Zhu teaches, in an analogous system: implementing a hidden layer to process the second merged feature vector ([0034] Each single RNN layer, such as hidden layer 1 at 420 and layer 2 at 422, outputs 128 state output at each timestamp, yielding in total 56×128 output. The hidden layers basically the trained layer that applies learned rules to the input data to reach a prediction); 
and implementing an output layer in communication with the hidden layer to output ([0034] Each single RNN layer, such as hidden layer 1 at 420 and layer 2 at 422, outputs 128 state output.
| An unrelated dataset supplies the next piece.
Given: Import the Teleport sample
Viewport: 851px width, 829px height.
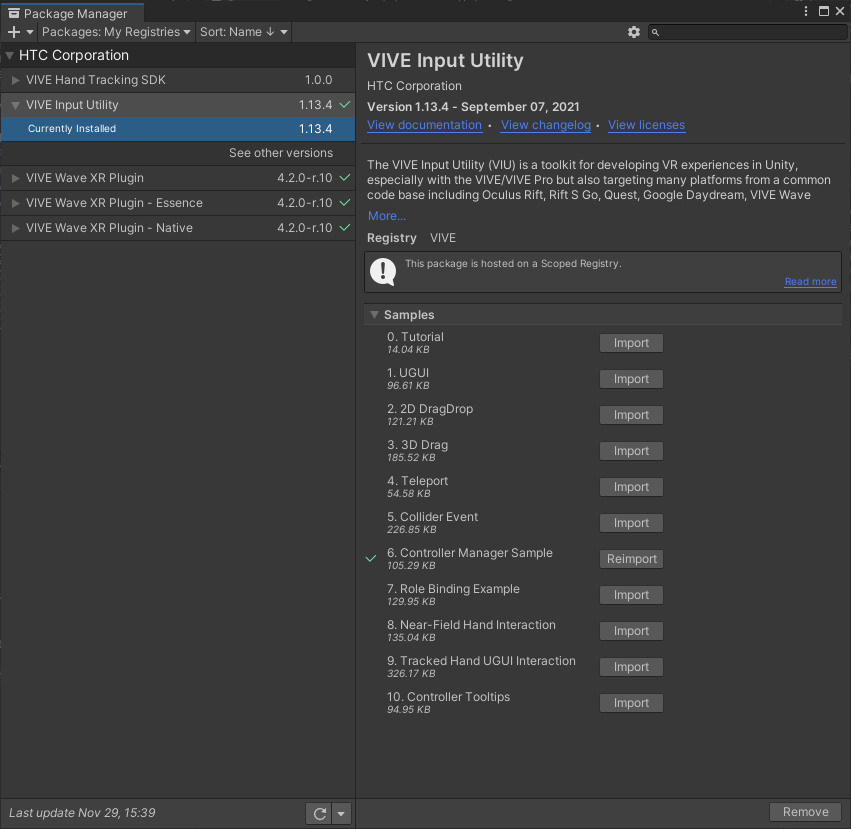Looking at the screenshot, I should pyautogui.click(x=631, y=487).
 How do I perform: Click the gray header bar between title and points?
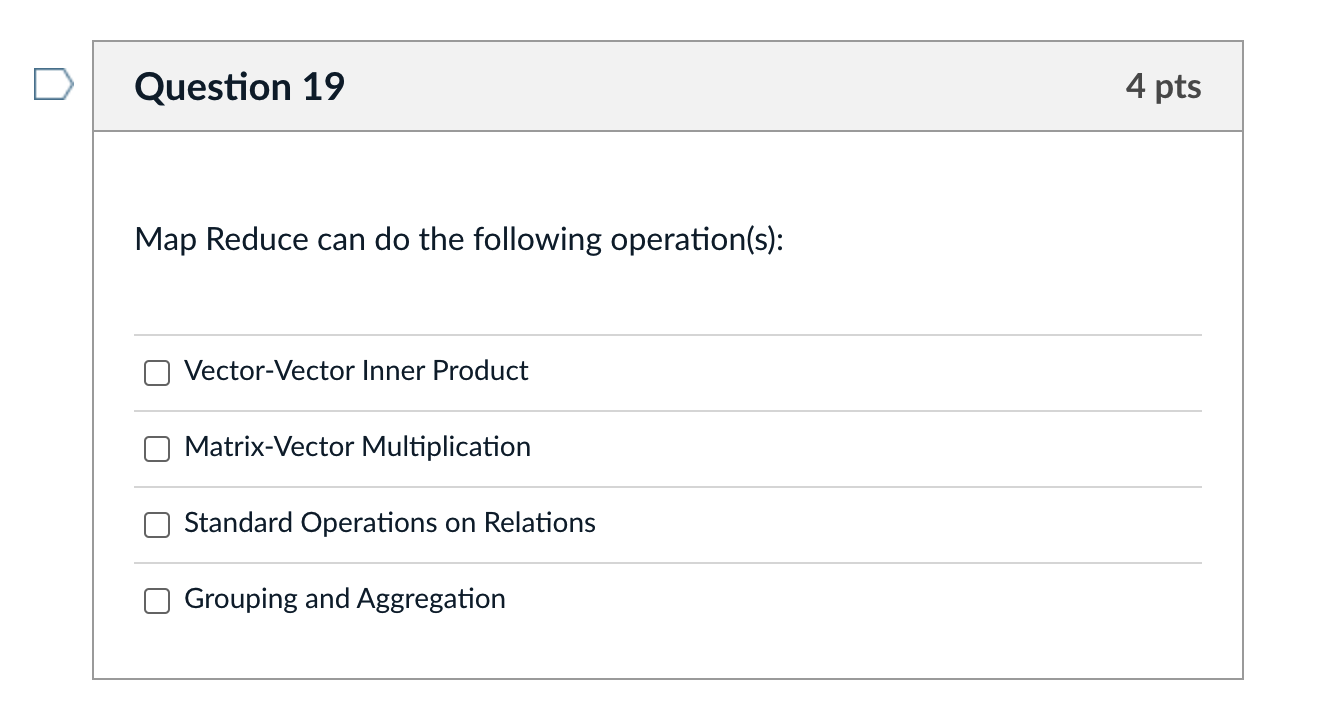coord(735,86)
Only on the final RNN layer, output layer 425 one may take the 128 state output at the final timestamp).
It would have been obvious to one of ordinary skill in the art before the effective filing date of the claimed invention to have modified the combined teachings of the system of Sullivan, Eldering, and Morfi to incorporate the teachings of Zhu to use a hidden layer to process the second merged feature vector and an output layer in communication with the hidden layer to output. One would have been motivated to do this modification because doing so would give the benefit of using hidden layers of the RNN as basically the trained layer that applies learned rules to the input data to reach a prediction as taught by Zhu [0034].

Regarding claim 17
The system of Sullivan, Eldering, Morfi, Zheng, Harvey, and Zhu teaches: The method of claim 16 (as shown above). 
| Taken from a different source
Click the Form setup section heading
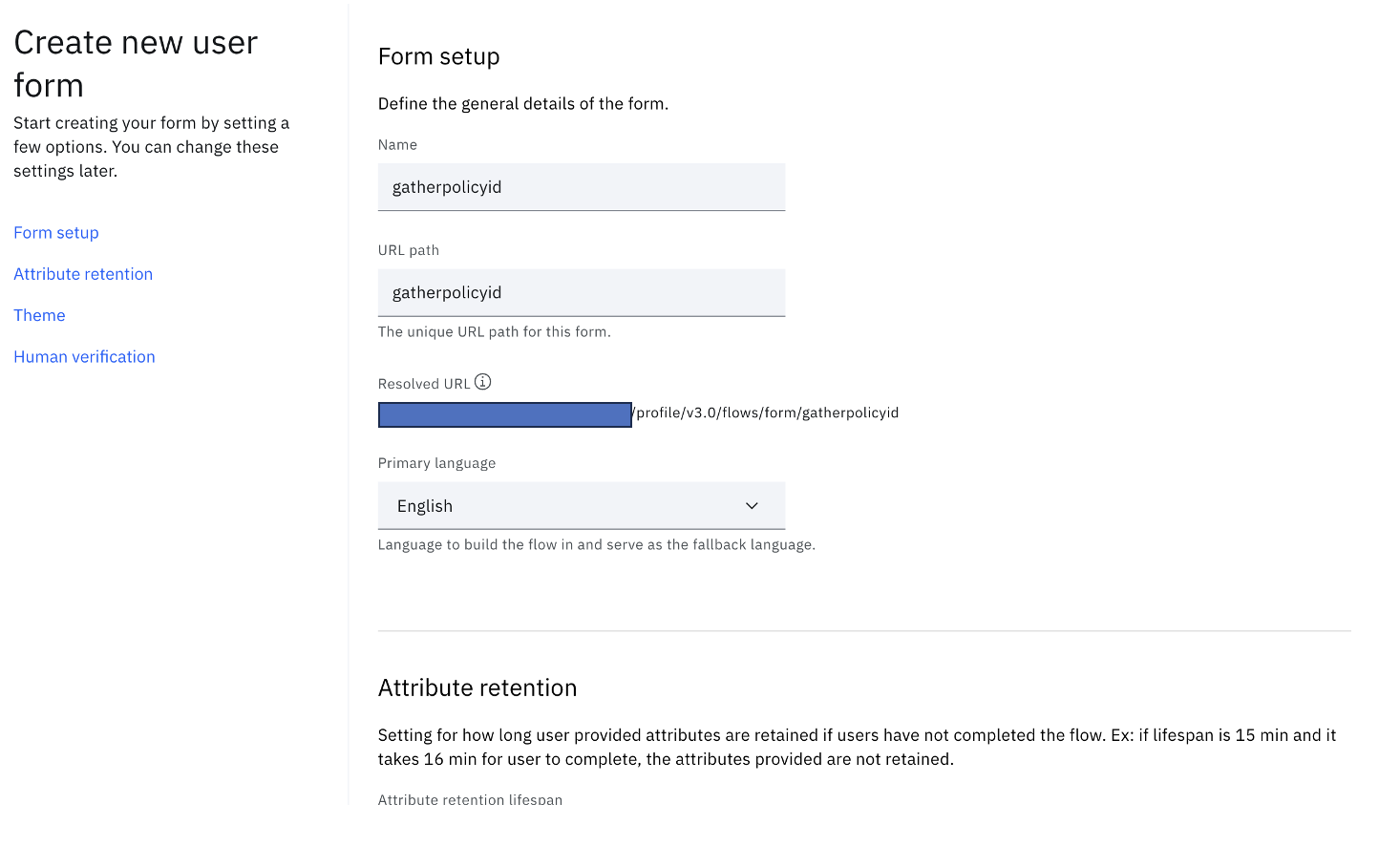Screen dimensions: 1400x846 pos(438,57)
Sullivan further teaches: wherein the first one of the view blocks corresponding to the first one of the time intervals is to identify the first one of the time intervals and media sources tuned by the first one of the set-top boxes during the first one of the time intervals ([0024] Because collecting information from panelist households can be difficult and costly, AMEs and other entities interested in measuring media/audiences have begun to collect information from other sources such as set-top boxes. tuning data” refers to information pertaining to tuning events (e.g., a STB being turned on or off, channel changes, volume changes, tuning duration times, etc.) of a STB. [0049] The STB 110 of the illustrated example collects and/or records tuning data associated with tuning events of the STB 110 and/or the media presentation device 112 (e.g., turning the STB 110 on or off, changing the channel presented via the media presentation device 112, increasing or lowering the volume, remaining on a channel for a duration of time, etc). For example, each tuning event of the tuning data 108 is identified by a channel (e.g., ABC, NBC, USA Network, Comedy Central, NBCSports, HGTV, etc.) and a time (e.g., a particular time such as 7:10 A.M. or 8:31 P.M., a predetermined time-period segment such as 7:00-7:15 A.M. or 8:00-8:30 P.M., etc.) associated with the tuning event. [0075] the first panelist household. Note: Panelist household corresponds to return path data household. The example corresponds to a view block in which the channel corresponds to the media source tuned and the time-period segment corresponds to the time intervals).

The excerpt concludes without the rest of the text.